Les deux m'entrainent jusqu'à Roman, que je félicite pour sa barbe et sa coupe. On échange des banalités, il me parle de fatigue et de livres ( " en ce moment je lis du Marx, j'avais la foi"), puis il me parle brièvement d'Athena, après qu'il ait remarqué mon regard appuyé quand elle vient lui amener un gobelet de bière ( " oui je sais. Elle m'a quitté parce que j'habite loin, en ce moment, et je lui ai dit qu'honnêtement on est mieux en tant qu'amis.
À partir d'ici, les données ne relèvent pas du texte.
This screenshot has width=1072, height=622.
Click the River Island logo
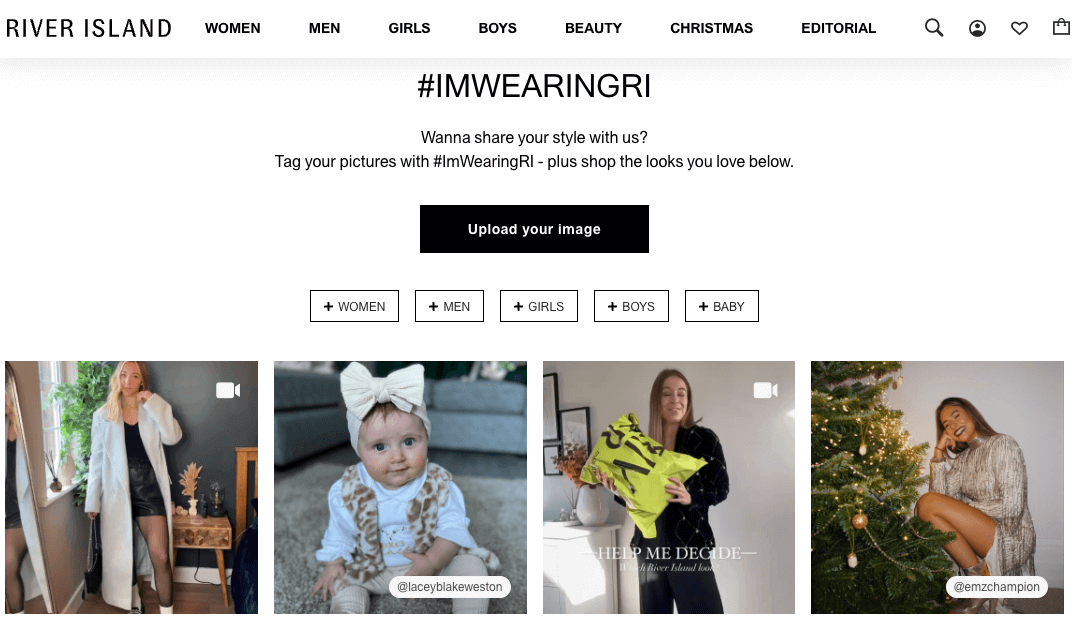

Sauf que je suis revenu sur Paris et que bon.. Oui. Bref"). J'ai l'impression de revoir de la famille, de la famille que j'aime, pour la première fois depuis mille ans. Je me sens bien. Mon anxiété s'atténue enfin, peu à peu.

Je rejoins Hector dans la cuisine. Il est en train de se servir un verre de punch. Il a les joues rosies par l'alcool, et une mèche pend hors de sa queue de cheval. Doucement, je la défais pour le recoiffer. Je passe ma main dans ses cheveux, rameutant sa tignasse dans un bun semi-serré. Il a l'air d'un hippie irlandais. Je ris doucement. Je vois sa peau rosir de plus belle.

" Merci"

Je souris.

" Je suis vraiment content d'être là. Merci de m'avoir invité."

Il sourit à son tour. Des fossettes apparaissent dans l'océan de constellations qui marque sa peau laiteuse.

" Je suis content que tu soies là aussi, Achille. Tu leur manquais vraiment."